Relawan Membaca 15 Menit membagikan tips mengajar yang menarik bagi guru. Salah satu hal yang bisa dilakukan guru, yakni, pertama, membuat metode belajar baru dan seru. Sehingga, mampu memancing siswa untuk lebih aktif.

Kedua, mendampingi siswa memanfaatkan teknologi positif. Sehingga, alat teknologi yang dimiliki siswa termanfaatkan untuk pendidikan. Ketiga, guru harus berprinsip, tidak ada lagi siswa yang mengeluh bosan berada di dalam kelas. Sehingga, guru terpacu menciptakan kelas nyaman.

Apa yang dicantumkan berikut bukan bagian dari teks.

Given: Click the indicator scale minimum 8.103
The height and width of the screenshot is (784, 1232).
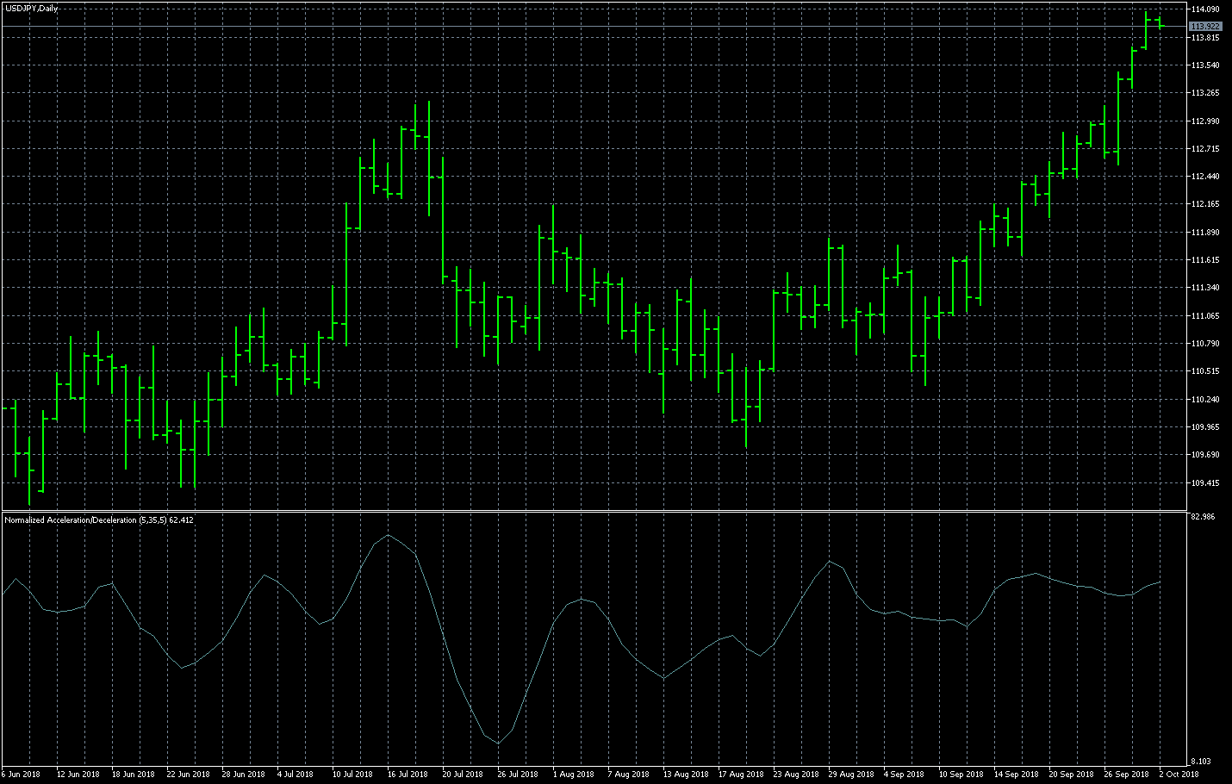Looking at the screenshot, I should (1200, 762).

Guru juga bisa mengajar menggunakan teknologi yang inovatif, kreatif serta interaksi positif. Keempat, meningkatkan kemampuan mengajar membuat guru menjadi lebih fleksibel, paling tidak mengurasi rasa malas dalam menyiapkan bahan ajar. Guru bisa mengajar utuh di dalam kelas dan berbagi informasi di luar kelas dengan teknologi.

Selanjutnya, kelima, guru akan menjadi model atau idola yang dikagumi siswa. Karena guru mengajar dengan menggunakan metode yang menarik. Begitupun sekolah akan menerima manfaat dengan SDM guru yang dimilikinya.

Baca juga: Pembelajaran Holistik yang Menyenangkan

Dunia pendidikan dihadapkan dengan berbagai tantangan, seperti, program literasi, pendidikan karakter. Sehingga, seharusnya guru mampu mentransfer ilmu dengan baik, inovatif, kreatif serta terjadinya interaksi dengan siswa. Salah satu tujuannya, agar siswa tidak merasa bosan berlama-lama di kelas.

"Mereka akan menikmati suasana belajar. Sehingga dapat direspon postif oleh para orang tua yang mempercayakan pendidikan anak-anaknya kepada guru dan sekolah," Sekjen Relawan Membaca 15 Menit Budi Firmanysah yang SekolahDasar.Net kutip dari Republika (20/03/18).